Ooooh, lingonberry. You tart little condiment. Most people know you from the lunchtime special at the regional IKEA, but you've become a shorthand reference for nearly anything Scandinavian (witness this article from the NYT: "Death Metal Sweetened by a Taste of Lingonberry"). In my cupboard, I have two varieties of lingonberry jam: one from IKEA, one from President's Choice. I bought one, and the other came in a nice little holiday gift package courtesy of PC as part of an effort to promote their 25th Anniversary Insider's Guide.
Would you like the results of the taste test?
IKEA: round distinguishable berries, slightly sweet taste (more sugar, according to the nutritional label), bouncy and firm jelly.

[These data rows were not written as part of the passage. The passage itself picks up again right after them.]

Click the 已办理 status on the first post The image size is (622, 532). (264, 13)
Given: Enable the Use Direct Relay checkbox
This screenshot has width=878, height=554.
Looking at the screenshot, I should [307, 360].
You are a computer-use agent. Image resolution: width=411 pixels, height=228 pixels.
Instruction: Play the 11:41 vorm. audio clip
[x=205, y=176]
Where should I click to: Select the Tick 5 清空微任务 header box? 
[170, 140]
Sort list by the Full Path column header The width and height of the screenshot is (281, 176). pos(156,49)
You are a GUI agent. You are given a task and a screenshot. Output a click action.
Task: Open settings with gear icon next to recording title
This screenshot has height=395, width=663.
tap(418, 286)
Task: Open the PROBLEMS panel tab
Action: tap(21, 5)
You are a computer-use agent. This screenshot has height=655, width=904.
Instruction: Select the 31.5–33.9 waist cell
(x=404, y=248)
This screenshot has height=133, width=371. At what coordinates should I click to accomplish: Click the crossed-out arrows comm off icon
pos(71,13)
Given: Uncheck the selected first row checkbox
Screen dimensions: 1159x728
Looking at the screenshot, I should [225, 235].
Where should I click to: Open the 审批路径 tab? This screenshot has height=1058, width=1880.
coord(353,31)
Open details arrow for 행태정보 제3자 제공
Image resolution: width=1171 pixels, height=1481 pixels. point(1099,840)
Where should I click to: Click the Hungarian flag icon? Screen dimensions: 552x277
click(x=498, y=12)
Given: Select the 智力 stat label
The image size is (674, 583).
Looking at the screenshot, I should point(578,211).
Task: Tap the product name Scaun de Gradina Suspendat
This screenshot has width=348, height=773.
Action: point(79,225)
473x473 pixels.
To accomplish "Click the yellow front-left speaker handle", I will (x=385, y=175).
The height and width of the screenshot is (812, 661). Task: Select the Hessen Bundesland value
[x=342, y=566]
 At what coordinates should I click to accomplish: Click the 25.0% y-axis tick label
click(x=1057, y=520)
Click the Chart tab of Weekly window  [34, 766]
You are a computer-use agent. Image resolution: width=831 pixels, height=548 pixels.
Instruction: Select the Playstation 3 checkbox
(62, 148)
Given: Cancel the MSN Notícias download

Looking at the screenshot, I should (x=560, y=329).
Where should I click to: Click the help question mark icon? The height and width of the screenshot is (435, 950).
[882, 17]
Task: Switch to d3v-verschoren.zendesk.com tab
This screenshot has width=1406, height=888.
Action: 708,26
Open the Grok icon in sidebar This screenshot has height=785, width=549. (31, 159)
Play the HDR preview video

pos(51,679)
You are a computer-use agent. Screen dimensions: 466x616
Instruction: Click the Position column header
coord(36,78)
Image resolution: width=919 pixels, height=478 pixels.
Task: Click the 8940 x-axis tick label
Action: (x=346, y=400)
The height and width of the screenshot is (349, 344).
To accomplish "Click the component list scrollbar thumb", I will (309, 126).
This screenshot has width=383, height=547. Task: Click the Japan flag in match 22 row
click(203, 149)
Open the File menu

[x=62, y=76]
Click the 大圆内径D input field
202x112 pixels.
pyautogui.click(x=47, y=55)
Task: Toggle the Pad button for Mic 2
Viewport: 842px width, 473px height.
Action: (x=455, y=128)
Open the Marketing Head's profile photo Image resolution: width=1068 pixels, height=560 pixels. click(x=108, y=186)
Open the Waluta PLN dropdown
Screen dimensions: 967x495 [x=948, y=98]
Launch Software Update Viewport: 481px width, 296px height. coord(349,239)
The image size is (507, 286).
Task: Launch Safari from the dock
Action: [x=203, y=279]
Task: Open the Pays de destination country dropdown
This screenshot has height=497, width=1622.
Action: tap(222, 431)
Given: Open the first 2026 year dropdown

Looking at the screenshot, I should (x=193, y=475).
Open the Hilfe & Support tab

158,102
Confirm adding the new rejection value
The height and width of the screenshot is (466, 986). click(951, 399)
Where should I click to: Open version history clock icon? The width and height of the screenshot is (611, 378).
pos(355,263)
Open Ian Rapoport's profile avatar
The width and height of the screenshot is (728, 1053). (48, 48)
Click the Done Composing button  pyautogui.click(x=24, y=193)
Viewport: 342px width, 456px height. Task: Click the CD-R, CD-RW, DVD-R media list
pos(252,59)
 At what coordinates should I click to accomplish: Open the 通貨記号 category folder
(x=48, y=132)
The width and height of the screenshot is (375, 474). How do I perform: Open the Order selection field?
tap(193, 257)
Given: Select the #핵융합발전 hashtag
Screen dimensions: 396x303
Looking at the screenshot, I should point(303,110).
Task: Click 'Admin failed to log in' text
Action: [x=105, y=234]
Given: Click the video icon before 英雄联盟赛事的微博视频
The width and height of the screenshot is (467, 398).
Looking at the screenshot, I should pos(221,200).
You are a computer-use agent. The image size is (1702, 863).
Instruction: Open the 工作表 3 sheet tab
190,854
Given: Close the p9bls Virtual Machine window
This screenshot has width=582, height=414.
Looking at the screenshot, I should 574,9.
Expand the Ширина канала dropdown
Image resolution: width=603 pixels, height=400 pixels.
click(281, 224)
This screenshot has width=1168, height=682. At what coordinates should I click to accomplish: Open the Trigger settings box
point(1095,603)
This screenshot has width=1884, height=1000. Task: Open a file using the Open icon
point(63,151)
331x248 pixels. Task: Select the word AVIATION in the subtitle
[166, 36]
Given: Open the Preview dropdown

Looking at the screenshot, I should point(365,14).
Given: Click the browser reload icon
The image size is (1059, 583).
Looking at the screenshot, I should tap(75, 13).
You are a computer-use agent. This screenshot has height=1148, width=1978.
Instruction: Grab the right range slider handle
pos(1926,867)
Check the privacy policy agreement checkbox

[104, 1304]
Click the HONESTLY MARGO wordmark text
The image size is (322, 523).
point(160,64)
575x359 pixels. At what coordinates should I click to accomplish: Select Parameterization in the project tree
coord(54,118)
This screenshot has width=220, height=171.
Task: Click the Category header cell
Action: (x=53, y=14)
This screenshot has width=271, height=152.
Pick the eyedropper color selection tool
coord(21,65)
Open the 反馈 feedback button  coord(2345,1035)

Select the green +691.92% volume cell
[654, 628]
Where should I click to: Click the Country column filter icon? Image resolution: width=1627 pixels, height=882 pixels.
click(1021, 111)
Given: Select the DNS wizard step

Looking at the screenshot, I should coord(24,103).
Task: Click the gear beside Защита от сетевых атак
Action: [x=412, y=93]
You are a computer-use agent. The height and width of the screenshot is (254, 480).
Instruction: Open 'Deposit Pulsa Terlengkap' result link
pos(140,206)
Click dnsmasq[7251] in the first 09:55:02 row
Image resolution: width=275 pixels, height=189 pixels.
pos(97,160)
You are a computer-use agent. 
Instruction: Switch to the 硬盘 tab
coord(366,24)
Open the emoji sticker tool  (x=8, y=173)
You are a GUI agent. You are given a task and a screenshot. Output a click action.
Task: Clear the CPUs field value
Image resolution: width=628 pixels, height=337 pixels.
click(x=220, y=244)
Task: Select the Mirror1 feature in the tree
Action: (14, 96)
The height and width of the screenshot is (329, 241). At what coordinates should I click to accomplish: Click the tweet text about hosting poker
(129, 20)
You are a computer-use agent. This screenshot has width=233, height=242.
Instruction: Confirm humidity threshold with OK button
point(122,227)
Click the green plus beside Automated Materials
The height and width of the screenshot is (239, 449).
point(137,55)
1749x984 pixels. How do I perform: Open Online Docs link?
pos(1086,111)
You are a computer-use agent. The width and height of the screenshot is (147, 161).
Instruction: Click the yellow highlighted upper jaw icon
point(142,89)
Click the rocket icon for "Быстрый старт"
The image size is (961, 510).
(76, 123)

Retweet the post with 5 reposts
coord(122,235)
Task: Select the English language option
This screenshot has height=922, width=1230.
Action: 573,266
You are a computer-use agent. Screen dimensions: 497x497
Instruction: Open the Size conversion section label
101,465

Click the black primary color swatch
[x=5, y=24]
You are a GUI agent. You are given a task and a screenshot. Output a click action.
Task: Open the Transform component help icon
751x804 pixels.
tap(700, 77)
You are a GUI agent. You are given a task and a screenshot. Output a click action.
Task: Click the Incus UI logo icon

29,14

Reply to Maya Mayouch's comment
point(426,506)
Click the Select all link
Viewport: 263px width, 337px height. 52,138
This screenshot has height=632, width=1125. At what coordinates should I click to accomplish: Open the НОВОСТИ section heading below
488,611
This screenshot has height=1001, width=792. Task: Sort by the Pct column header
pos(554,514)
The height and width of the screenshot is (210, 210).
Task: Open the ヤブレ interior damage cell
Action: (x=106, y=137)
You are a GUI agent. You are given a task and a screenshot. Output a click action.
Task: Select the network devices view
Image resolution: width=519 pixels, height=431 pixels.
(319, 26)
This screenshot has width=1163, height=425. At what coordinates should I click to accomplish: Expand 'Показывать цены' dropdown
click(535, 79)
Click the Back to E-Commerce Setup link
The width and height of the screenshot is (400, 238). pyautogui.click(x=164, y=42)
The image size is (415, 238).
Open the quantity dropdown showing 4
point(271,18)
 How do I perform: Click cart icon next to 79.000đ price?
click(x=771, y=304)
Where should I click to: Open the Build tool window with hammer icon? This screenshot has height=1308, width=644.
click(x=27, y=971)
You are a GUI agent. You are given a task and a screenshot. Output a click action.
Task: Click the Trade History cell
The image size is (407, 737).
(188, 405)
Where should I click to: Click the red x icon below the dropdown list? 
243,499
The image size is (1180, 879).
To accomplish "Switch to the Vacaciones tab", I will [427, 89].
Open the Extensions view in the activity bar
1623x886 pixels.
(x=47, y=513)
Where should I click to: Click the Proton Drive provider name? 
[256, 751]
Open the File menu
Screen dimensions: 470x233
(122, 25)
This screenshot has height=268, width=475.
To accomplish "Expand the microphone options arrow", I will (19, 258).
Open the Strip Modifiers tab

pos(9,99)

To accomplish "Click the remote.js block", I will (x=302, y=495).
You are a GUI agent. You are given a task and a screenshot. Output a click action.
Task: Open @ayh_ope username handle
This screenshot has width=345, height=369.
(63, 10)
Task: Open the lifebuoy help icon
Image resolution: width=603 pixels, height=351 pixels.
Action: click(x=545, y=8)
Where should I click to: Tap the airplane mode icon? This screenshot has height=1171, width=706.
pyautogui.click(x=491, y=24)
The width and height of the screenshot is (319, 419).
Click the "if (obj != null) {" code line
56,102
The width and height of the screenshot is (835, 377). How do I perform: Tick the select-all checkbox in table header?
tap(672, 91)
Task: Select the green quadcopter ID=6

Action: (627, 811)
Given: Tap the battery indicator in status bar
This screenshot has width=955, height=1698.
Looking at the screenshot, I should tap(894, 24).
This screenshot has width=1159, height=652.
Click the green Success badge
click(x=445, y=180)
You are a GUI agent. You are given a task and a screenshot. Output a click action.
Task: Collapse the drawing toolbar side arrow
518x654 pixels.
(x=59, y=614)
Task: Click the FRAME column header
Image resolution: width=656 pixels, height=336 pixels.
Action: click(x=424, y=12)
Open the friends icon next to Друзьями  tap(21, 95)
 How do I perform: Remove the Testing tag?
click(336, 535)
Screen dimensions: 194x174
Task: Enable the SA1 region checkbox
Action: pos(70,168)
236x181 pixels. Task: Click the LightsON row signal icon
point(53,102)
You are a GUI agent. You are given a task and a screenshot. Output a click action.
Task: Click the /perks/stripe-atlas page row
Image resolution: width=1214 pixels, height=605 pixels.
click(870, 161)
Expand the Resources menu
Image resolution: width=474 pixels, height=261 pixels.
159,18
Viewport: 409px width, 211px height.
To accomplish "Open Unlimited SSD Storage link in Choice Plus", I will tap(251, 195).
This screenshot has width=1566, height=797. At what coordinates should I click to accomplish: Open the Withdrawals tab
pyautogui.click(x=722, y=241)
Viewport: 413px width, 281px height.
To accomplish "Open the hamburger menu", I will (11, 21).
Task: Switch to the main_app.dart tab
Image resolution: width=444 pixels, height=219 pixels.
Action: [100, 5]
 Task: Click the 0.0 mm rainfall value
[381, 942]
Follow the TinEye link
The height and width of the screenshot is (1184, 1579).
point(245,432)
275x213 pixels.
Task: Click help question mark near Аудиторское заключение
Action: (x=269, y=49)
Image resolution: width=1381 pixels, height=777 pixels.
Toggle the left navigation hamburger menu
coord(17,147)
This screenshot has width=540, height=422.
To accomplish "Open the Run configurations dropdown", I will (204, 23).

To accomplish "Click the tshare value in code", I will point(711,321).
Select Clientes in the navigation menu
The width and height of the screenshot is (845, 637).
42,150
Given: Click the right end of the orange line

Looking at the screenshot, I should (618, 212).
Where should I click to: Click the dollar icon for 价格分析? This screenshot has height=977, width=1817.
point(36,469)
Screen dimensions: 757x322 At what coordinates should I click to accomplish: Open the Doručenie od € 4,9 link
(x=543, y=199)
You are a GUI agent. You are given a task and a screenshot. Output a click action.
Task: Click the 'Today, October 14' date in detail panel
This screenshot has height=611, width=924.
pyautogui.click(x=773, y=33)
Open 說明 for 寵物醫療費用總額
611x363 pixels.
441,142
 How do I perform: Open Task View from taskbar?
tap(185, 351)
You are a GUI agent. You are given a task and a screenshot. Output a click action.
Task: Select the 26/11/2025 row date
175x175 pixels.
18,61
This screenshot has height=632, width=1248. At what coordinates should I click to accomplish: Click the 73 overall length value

President's Choice: slightly mushier berries, a touch of saltiness (borne out by the nutritional label), and a less firm consistency.
Both are easily spreadable, make a nice contrast to meatballs or potatoes. I'd have to say the IKEA lingonberries look better as an individual dollop, simply because of the berry size and condition (how's that for obsessive? I've spent a lot of time at IKEA).
Lingonberry, open faced sandwiches and a bewildering array of pickled herring may be the culinary markers that fix Sweden in our minds, but the Swedish government has far greater designs:
"Perhaps Sweden isn’t the first country that comes to mind today when you think of food and food tourism. And that’s what the Government wants to do something about. As the Government sees it, Sweden has every chance of becoming Europe’s leading food nation." (Sweden: the new food nation, August 2008)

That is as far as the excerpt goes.